- TASK PROMPT -
Using the listing below, set down exactly the lines from the one that contains "This screenshot has height=416, width=626." through the one that contains "The width and height of the screenshot is (1651, 486).", with no pictures.

___ DATA TO USE

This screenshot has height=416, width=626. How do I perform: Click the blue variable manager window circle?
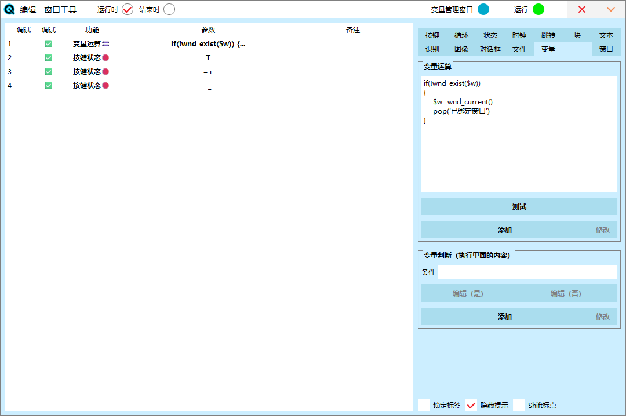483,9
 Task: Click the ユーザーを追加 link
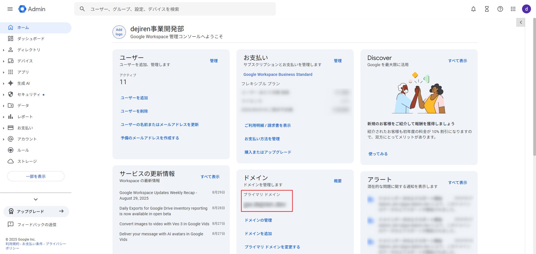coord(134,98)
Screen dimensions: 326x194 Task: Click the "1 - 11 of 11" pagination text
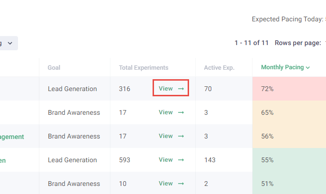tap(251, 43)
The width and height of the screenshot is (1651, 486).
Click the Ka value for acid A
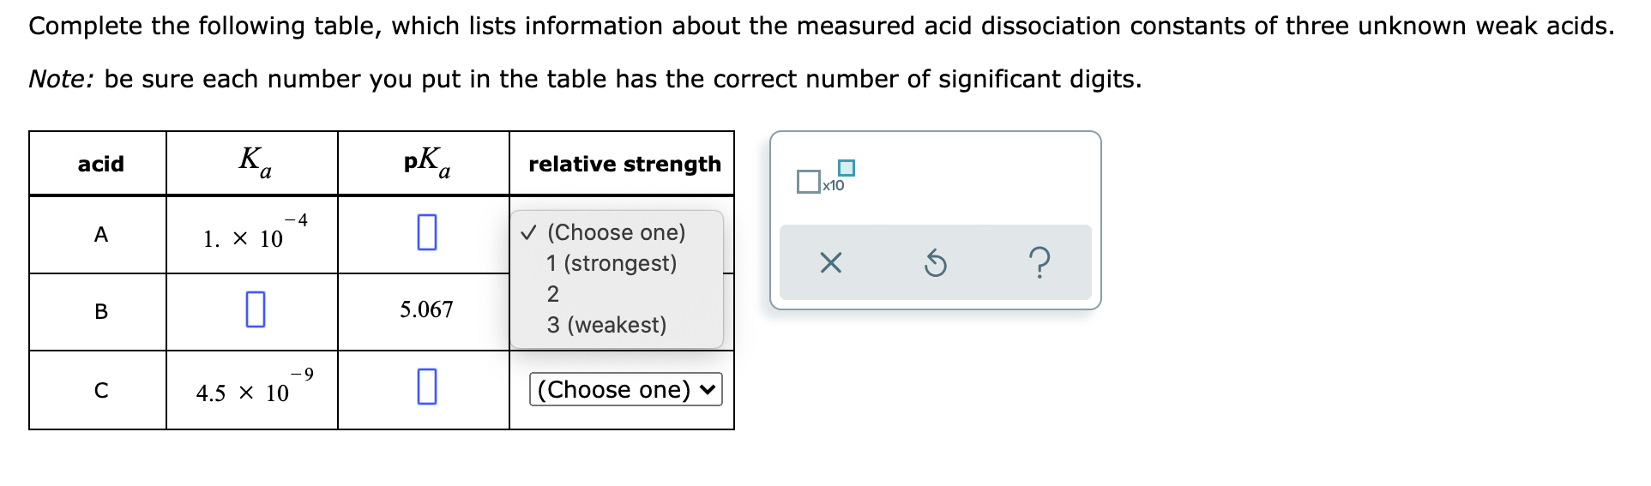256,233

______
___ DATA TO USE

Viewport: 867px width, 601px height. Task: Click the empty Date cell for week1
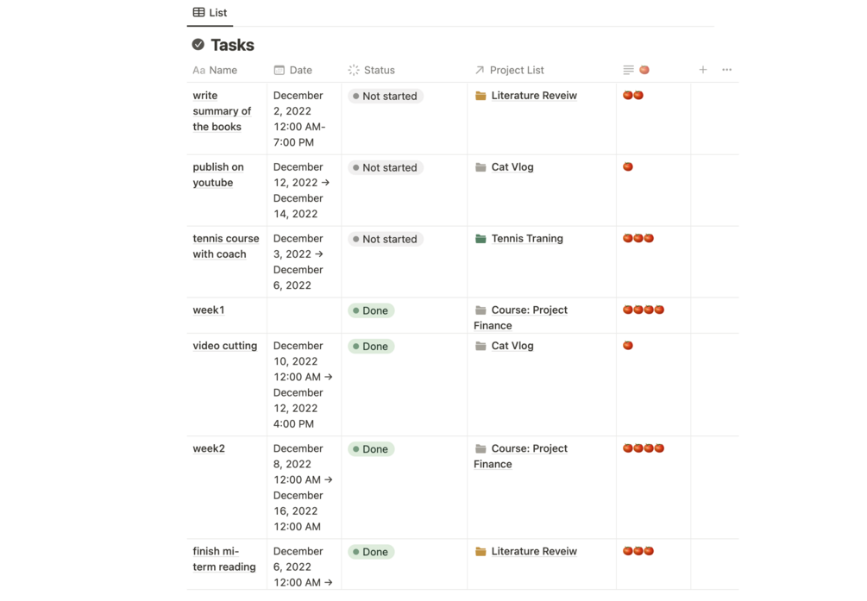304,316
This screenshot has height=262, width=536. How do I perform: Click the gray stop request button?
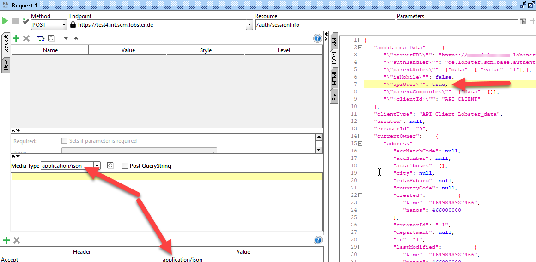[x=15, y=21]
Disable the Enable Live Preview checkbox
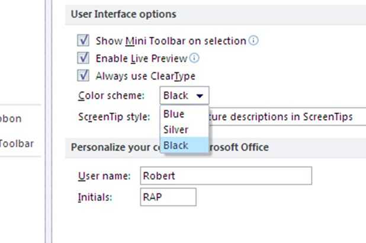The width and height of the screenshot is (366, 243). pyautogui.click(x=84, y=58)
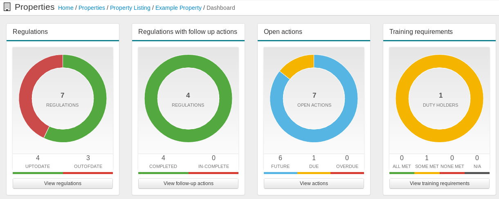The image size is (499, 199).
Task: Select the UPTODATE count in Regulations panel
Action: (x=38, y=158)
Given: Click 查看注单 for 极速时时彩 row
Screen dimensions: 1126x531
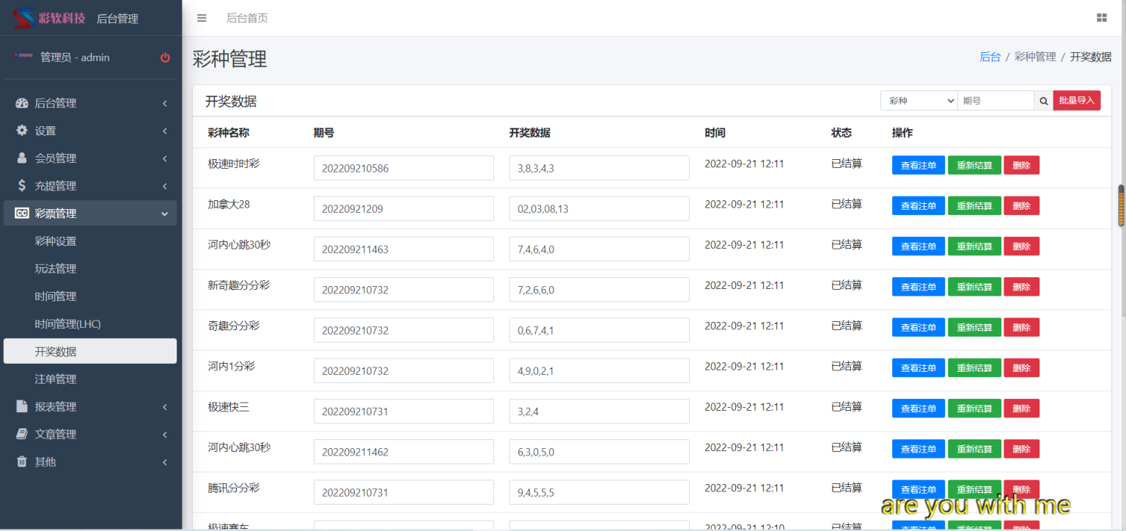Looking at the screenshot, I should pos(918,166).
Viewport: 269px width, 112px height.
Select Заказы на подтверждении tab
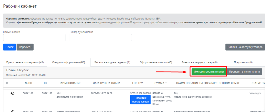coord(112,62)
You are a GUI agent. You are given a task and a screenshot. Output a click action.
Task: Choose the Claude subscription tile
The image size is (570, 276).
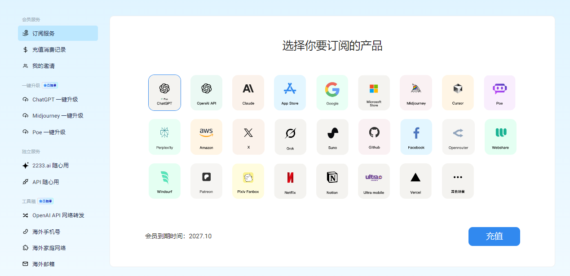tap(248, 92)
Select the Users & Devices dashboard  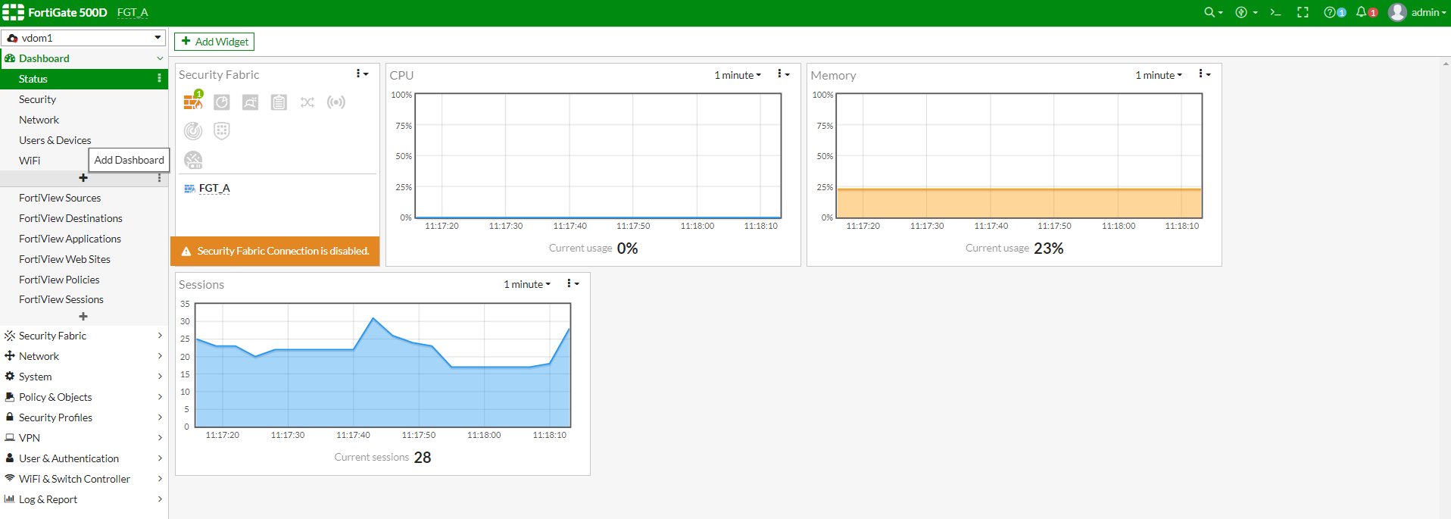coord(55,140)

______

- TASK OUTPUT -
This screenshot has height=416, width=626. How do I perform: Click the blue variable manager window circle?
483,9
 Task: Click the ユーザーを追加 link
coord(134,98)
Screen dimensions: 326x194 Task: Click the "1 - 11 of 11" pagination text
tap(251, 43)
The width and height of the screenshot is (1651, 486).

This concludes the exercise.